*Listed records*:
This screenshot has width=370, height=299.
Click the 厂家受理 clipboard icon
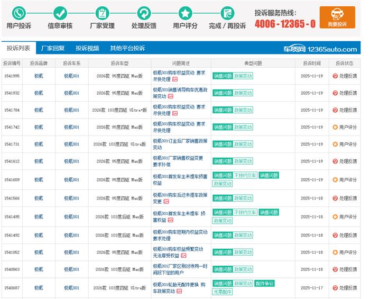(x=102, y=13)
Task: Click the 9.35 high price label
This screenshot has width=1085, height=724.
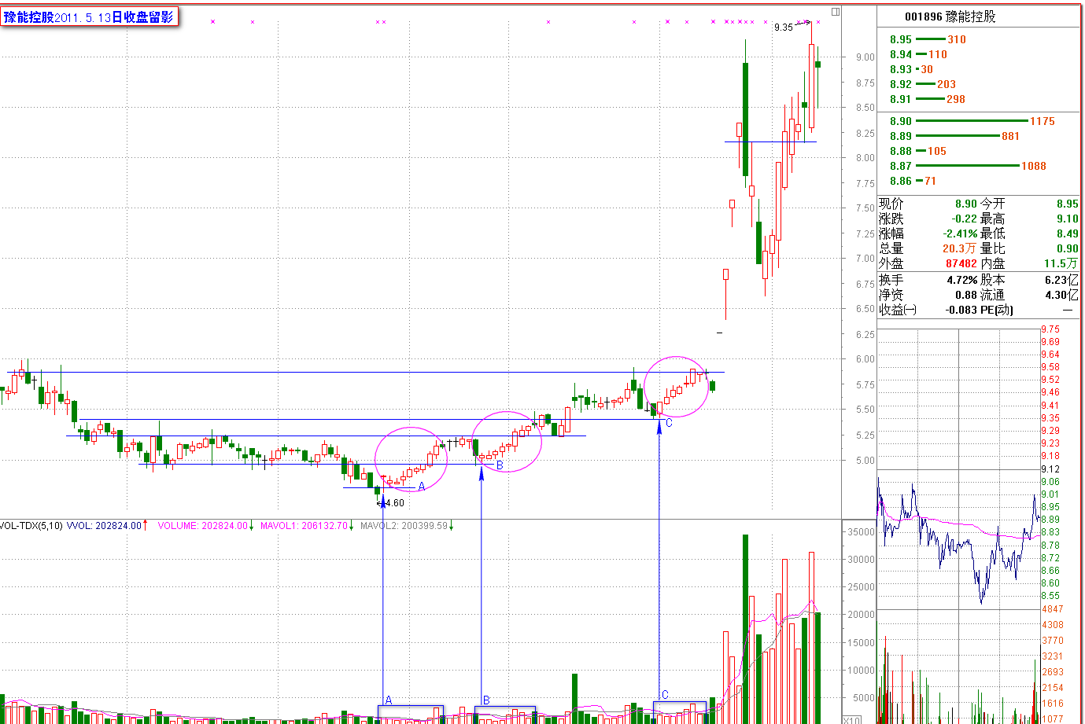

*Problem description*: Each line from the one with "Task: Click the 9.35 high price label" to the last line of the listing should be returned exactly, both ends included, and no picture with them.

*Answer to this problem*:
Task: Click the 9.35 high price label
This screenshot has width=1085, height=724.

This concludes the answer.